For more information on the horizontal guidelines, see the Cartels and Horizontal Agreements section of this newsletter.

Commission adopts new R&D Block Exemption Regulation

On the same day that the European Commission published its new horizontal guidelines (see article above and also the Cartels and Horizontal Agreements section of this newsletter), it also adopted a new R&D Block Exemption Regulation ("New R&D BER").

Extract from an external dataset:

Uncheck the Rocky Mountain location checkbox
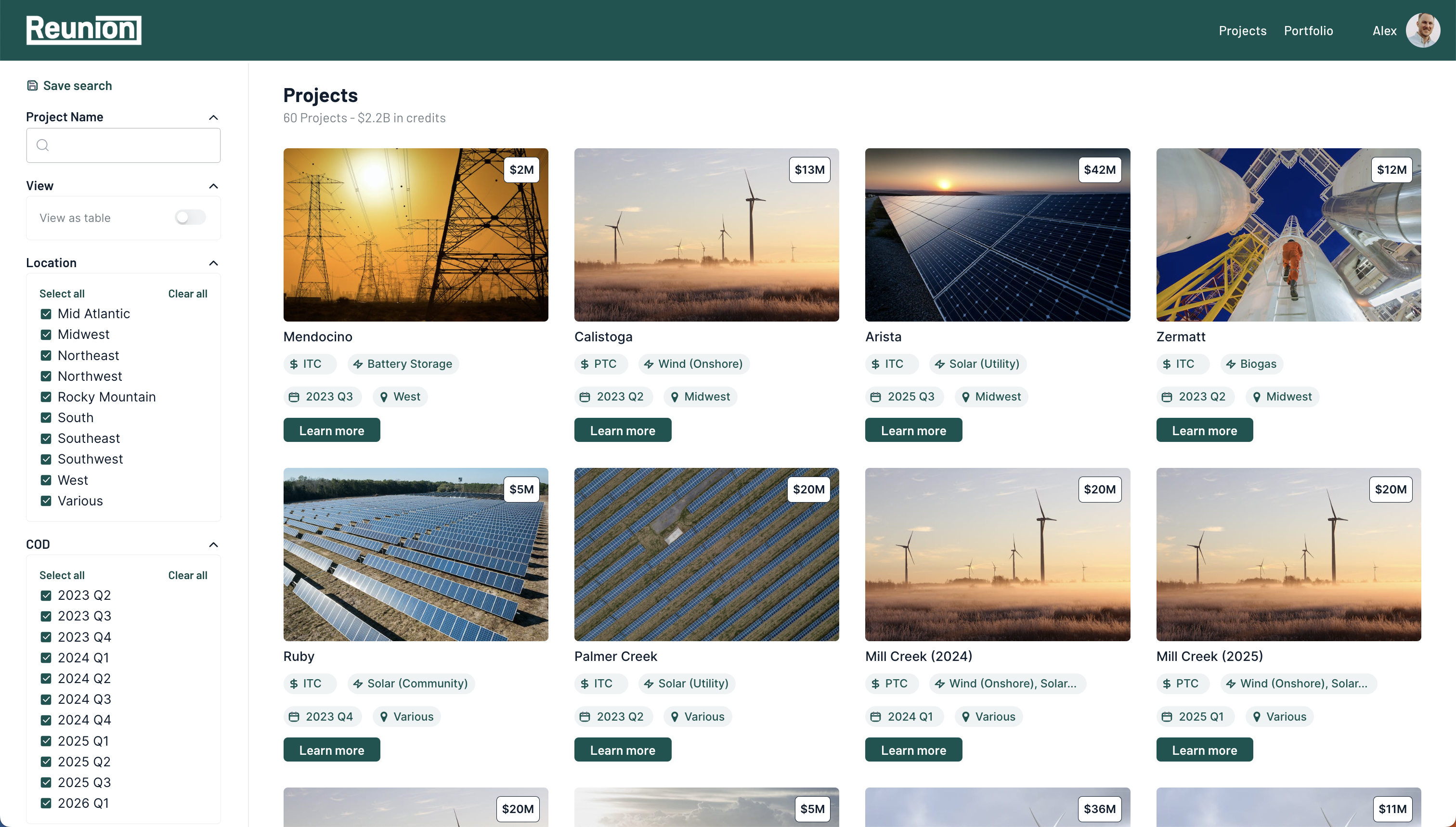This screenshot has height=827, width=1456. pos(46,397)
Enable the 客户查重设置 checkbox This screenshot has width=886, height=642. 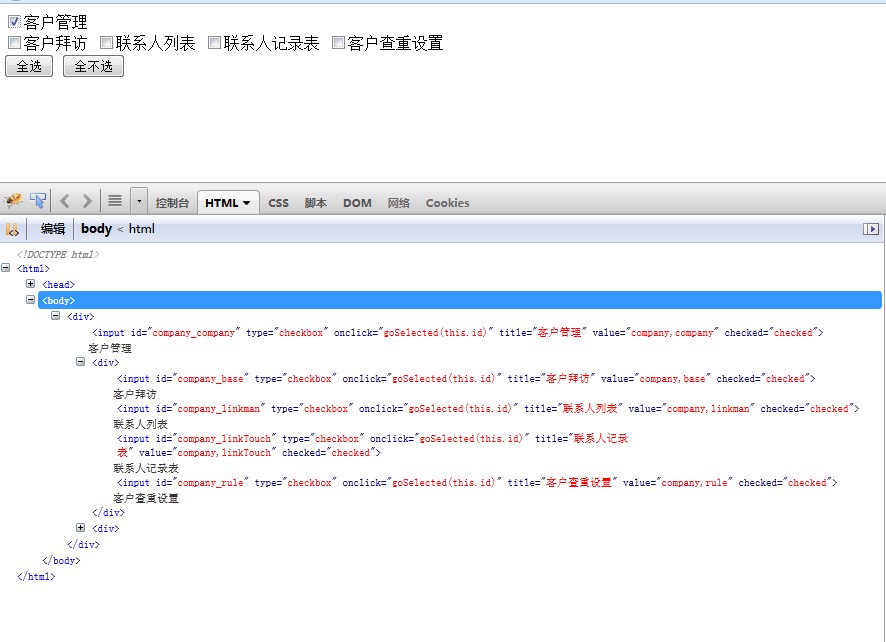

While the New R&D BER retains the structure of the previous BER, there are some changes of note. In particular, the Commission has extended the scope of the New R&D BER to cover "paid-for research" agreements, where one party finances the R&D activities carried out by the other party. Previously, the application of the block exemption was restricted to situations in which the parties were working together. Also, the list of hardcore restrictions has been subject to some minor amendments. For example, restrictions are permitted on active sales into exclusively allocated territories or to certain customer groups without the former seven-year limit. In addition, two restrictions that until now had been classified as hardcore will now be treated as simply not exempted. This means that their inclusion no longer removes the benefit of the block exemption from the rest of the agreement. The restrictions concerned are prohibitions on challenging IPR and certain requirements not to grant third parties licences to manufacture contract goods or apply contract processes.

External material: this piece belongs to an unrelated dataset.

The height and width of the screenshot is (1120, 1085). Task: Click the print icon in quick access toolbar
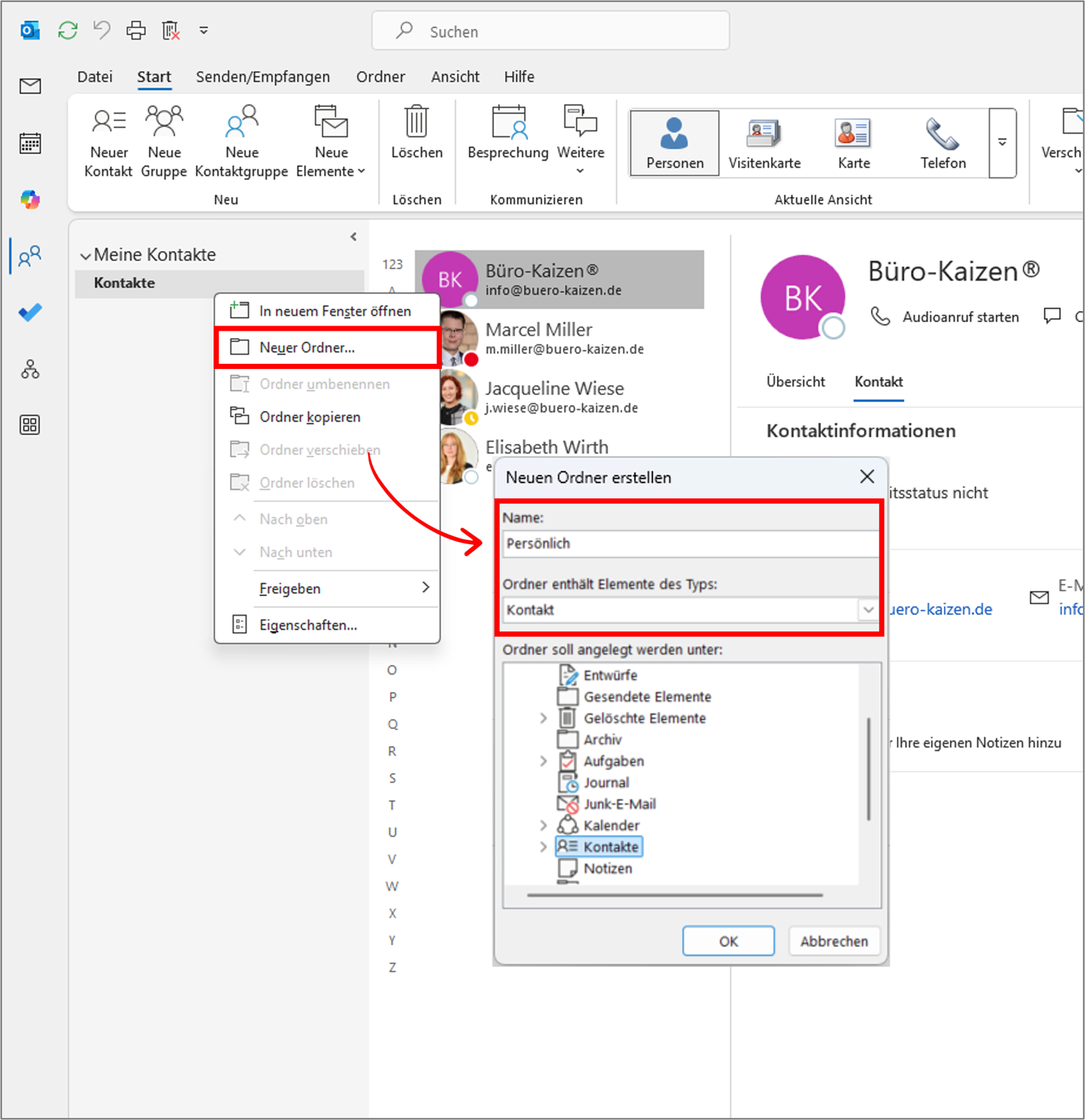pyautogui.click(x=136, y=30)
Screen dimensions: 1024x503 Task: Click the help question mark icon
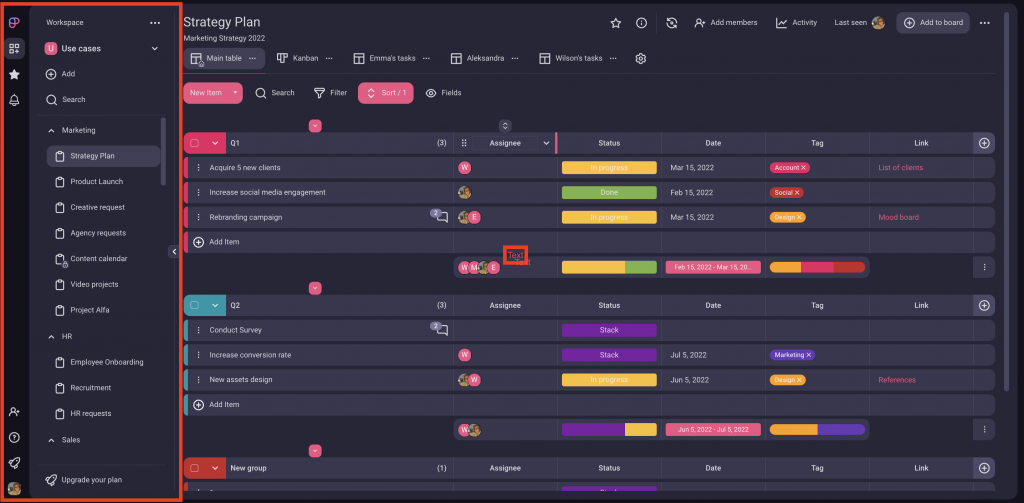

The New R&D BER also contains a number of changes from the draft that was circulated for consultation earlier this year. The draft BER provided that the exemption would only apply where parties agreed, prior to starting the R&D, to the disclosure of their existing and pending IP rights insofar as these were relevant for the exploitation of results of joint R&D by the other party(ies). There was significant opposition to this condition during the consultation and it has been dropped from the adopted version. The Commission appears to have concluded that such an obligation is not necessary as potential patent ambushes can be addressed through contractual agreements between the parties.

The New R&D BER allows for parties to compensate each other for giving access to the results for the purposes of further research or exploitation. However, such compensation must not be so high as to effectively impede access. Furthermore, where the R&D agreement provides for joint R&D or paid-for R&D, the agreement must provide for access by all parties to any pre-existing know-how belonging to the other parties.

The New R&D BER will enter into force on 1 January 2011, with a transitional period of two years. During that period, the previous Regulation will remain in force for agreements that fall within the scope of the existing rules.

OTHER DEVELOPMENT

EUROPEAN UNION: On 30 November 2010, the European Commission carried out unannounced inspections ("dawn raids") at the premises of certain companies active in the pharmaceutical sector in several EU Member States. The Commission stated that it has reason to believe that the companies concerned may have acted individually or jointly to delay generic entry for a particular medicine. On 2 December 2010, AstraZeneca confirmed that it was one of the companies that had been visited.